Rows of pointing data
** Start **

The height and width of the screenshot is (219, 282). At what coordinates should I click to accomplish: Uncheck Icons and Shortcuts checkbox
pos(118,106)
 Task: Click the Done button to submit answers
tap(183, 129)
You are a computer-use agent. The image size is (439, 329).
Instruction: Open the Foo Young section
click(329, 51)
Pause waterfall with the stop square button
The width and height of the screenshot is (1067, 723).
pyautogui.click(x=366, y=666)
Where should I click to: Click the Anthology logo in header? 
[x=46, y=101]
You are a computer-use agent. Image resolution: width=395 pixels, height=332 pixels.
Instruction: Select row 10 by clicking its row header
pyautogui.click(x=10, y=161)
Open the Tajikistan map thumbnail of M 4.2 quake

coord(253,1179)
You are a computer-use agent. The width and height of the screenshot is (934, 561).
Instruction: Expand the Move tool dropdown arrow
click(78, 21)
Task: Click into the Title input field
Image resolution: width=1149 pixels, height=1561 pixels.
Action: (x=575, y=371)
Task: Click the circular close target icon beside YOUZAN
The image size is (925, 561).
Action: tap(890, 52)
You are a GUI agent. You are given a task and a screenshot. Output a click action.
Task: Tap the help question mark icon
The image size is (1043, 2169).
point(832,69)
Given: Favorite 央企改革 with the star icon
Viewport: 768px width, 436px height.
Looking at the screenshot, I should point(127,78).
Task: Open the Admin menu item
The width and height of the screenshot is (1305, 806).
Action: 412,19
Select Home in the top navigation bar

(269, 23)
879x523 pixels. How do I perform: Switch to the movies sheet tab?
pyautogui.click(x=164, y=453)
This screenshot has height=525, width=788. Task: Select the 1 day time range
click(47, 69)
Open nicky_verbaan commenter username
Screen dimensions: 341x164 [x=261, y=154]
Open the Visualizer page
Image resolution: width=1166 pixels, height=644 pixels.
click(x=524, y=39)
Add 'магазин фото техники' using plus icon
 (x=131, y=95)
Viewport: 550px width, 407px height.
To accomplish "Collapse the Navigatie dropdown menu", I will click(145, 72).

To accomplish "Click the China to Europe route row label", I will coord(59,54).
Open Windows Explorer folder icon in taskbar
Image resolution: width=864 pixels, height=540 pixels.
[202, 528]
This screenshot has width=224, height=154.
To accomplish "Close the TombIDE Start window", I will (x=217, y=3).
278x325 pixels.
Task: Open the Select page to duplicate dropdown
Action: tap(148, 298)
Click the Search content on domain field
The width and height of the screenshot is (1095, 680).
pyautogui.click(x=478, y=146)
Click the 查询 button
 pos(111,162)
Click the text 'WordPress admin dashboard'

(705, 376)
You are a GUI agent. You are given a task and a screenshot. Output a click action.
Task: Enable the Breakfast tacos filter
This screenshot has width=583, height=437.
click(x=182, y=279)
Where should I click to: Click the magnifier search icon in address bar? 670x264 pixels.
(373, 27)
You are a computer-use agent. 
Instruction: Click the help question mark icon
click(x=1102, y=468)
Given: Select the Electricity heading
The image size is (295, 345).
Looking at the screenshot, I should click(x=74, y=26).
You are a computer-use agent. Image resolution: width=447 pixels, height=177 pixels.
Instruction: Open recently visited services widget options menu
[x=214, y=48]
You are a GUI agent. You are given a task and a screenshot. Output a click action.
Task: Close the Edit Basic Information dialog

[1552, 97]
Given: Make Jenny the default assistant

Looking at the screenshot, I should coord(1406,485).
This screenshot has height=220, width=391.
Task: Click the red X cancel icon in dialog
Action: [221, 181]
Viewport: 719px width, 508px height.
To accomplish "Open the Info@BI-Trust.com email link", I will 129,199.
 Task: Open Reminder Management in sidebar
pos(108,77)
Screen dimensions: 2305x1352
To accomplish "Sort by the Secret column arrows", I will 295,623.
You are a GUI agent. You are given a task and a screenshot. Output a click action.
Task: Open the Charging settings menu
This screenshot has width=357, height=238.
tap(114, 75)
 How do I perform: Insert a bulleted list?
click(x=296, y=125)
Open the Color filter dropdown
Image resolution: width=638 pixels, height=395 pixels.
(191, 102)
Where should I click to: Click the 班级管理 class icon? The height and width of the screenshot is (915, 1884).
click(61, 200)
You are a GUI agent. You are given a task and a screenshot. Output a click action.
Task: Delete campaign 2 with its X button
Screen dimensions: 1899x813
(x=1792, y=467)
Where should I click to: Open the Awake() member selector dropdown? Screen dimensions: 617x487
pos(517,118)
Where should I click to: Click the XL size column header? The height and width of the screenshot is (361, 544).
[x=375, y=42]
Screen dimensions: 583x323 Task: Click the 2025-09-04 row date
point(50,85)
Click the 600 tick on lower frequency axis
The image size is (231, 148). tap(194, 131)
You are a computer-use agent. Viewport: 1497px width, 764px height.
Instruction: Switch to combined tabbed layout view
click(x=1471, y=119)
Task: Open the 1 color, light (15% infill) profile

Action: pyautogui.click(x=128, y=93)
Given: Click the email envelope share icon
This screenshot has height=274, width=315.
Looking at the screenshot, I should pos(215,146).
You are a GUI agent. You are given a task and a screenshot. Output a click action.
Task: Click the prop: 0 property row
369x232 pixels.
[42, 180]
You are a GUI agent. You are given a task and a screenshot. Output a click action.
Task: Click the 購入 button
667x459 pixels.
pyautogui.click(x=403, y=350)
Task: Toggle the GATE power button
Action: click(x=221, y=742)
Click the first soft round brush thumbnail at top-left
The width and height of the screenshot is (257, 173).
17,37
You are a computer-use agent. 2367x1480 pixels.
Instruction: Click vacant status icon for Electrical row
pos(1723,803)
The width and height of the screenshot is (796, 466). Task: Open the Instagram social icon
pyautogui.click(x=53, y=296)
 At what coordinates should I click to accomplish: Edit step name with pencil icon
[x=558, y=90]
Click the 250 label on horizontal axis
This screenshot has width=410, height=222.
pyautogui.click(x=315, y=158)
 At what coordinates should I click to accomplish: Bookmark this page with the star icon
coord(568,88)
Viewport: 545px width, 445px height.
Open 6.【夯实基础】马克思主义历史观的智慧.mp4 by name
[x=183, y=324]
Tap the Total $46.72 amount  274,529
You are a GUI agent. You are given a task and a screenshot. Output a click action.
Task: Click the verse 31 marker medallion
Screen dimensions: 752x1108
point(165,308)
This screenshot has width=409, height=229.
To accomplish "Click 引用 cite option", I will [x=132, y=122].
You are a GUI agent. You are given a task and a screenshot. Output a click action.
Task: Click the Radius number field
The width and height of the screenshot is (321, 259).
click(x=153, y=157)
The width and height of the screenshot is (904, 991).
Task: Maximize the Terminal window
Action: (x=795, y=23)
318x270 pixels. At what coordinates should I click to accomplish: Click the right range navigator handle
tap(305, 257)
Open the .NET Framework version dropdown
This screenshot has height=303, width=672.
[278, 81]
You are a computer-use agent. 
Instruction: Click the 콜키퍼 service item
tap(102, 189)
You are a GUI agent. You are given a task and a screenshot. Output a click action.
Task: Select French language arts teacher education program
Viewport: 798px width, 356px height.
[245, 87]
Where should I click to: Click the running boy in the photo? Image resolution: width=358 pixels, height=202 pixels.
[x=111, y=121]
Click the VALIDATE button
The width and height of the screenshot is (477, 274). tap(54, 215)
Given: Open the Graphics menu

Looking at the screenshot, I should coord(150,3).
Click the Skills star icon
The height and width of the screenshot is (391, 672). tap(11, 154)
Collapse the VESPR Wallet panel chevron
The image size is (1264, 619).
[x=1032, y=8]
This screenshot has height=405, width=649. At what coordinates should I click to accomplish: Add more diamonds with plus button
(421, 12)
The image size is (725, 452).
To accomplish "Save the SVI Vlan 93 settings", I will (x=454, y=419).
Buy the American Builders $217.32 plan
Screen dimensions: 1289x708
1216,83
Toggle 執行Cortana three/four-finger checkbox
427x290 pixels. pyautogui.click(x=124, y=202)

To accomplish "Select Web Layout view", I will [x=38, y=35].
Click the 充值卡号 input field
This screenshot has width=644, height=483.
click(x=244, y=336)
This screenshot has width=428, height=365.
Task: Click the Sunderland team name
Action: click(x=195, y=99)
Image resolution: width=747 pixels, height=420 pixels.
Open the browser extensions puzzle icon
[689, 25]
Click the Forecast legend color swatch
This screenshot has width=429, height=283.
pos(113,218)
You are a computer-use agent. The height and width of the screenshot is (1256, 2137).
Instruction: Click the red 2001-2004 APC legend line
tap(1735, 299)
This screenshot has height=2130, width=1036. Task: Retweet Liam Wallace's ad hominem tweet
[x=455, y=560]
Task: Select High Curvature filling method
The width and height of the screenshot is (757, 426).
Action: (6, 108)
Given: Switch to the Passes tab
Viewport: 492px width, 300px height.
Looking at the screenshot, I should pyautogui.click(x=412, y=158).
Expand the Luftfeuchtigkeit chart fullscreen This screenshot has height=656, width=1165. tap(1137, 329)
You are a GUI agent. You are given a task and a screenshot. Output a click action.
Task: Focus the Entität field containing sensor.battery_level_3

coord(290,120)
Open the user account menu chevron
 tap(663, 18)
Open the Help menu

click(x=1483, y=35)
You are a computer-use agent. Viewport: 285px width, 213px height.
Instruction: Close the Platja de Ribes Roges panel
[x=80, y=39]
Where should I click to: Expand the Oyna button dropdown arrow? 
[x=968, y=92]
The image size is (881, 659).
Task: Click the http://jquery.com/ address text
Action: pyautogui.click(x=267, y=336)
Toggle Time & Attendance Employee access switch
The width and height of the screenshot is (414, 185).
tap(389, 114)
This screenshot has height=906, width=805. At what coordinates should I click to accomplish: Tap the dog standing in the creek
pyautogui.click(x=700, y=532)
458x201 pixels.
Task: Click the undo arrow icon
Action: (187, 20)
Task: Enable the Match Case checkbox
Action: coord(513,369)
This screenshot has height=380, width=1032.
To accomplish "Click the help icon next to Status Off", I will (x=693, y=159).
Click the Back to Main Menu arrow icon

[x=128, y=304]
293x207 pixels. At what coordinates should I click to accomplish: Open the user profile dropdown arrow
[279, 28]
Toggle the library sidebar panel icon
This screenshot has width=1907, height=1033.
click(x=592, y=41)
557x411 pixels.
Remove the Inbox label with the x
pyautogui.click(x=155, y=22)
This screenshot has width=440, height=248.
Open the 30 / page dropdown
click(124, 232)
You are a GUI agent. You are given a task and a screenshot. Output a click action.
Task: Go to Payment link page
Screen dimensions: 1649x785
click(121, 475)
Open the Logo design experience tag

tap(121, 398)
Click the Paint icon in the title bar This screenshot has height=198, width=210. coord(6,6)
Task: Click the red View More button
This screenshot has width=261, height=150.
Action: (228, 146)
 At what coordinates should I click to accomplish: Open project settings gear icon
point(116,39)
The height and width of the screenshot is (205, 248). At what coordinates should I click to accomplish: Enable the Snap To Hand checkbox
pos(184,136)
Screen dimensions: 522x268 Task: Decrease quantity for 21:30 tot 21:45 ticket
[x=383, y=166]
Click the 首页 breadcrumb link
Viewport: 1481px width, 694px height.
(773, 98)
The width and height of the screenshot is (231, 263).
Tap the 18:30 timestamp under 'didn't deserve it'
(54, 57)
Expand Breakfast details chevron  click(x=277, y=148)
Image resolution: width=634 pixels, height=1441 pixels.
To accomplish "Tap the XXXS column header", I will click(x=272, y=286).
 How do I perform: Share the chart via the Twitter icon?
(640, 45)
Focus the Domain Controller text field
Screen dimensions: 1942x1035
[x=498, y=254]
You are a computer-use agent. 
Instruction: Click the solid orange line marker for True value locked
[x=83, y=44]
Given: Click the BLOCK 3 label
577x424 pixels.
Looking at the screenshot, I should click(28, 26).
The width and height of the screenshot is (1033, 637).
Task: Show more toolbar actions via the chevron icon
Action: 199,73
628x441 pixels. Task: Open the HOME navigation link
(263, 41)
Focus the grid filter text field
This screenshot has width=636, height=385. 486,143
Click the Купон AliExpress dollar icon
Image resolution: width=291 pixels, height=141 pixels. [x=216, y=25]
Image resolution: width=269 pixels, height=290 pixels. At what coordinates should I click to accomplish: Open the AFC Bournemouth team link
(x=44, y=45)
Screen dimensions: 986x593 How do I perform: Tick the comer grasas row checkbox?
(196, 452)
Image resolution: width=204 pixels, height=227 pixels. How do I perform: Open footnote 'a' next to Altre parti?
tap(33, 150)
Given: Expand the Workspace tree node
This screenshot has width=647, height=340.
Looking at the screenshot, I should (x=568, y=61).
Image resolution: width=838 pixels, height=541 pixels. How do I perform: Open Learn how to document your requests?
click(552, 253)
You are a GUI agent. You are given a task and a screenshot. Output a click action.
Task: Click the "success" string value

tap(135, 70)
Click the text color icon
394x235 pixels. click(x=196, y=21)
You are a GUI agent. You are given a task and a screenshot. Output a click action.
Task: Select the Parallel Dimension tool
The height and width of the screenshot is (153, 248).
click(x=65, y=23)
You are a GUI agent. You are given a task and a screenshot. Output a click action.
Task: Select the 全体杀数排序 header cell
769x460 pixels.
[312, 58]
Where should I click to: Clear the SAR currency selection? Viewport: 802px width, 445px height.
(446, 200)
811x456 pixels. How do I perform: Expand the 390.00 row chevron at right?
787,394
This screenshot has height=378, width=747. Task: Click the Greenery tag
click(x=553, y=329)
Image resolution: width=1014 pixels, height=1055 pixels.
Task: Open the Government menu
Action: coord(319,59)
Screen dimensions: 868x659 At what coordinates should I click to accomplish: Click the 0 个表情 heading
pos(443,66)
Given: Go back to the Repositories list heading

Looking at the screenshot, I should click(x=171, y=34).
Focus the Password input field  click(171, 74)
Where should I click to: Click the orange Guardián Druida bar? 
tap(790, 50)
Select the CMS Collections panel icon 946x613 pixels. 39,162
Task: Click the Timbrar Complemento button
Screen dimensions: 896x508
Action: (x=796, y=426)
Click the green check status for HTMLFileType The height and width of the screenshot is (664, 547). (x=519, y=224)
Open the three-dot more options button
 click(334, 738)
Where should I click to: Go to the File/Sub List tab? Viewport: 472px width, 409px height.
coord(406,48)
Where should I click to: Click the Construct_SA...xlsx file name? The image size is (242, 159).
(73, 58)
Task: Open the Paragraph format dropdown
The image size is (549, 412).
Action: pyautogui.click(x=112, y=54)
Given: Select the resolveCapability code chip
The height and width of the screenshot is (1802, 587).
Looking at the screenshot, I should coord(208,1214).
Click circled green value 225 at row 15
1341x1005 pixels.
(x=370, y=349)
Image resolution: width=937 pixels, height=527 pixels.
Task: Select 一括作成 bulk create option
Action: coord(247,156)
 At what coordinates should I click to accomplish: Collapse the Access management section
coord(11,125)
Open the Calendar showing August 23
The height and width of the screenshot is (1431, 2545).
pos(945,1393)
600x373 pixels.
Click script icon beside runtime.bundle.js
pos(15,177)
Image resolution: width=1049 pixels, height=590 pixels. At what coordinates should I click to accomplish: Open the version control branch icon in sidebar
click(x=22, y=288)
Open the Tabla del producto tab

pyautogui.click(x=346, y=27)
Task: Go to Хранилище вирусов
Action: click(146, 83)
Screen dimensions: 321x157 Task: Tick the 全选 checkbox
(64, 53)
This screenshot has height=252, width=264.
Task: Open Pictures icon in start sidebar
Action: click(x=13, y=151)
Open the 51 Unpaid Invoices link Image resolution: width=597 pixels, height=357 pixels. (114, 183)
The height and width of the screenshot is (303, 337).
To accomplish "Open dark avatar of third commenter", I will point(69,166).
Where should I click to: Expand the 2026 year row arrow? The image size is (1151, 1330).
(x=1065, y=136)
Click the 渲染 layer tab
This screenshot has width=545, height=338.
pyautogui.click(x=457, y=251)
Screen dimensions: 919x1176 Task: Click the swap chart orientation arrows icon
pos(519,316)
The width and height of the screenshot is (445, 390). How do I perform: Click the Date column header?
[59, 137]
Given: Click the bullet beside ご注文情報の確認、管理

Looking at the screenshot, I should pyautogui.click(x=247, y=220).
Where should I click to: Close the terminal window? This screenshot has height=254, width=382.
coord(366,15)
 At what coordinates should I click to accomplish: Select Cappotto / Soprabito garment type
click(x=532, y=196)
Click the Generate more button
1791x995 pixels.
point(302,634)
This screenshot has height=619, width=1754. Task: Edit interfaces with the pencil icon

** End **

## The task
Swap "checkbox" for "toggle" in the data, starting at the beginning and ending at the line containing "pyautogui.click(x=366, y=666)", and change nothing else.

## Response to this exercise
The height and width of the screenshot is (219, 282). At what coordinates should I click to accomplish: Uncheck Icons and Shortcuts toggle
pos(118,106)
 Task: Click the Done button to submit answers
tap(183, 129)
You are a computer-use agent. The image size is (439, 329).
Instruction: Open the Foo Young section
click(329, 51)
Pause waterfall with the stop square button
The width and height of the screenshot is (1067, 723).
pyautogui.click(x=366, y=666)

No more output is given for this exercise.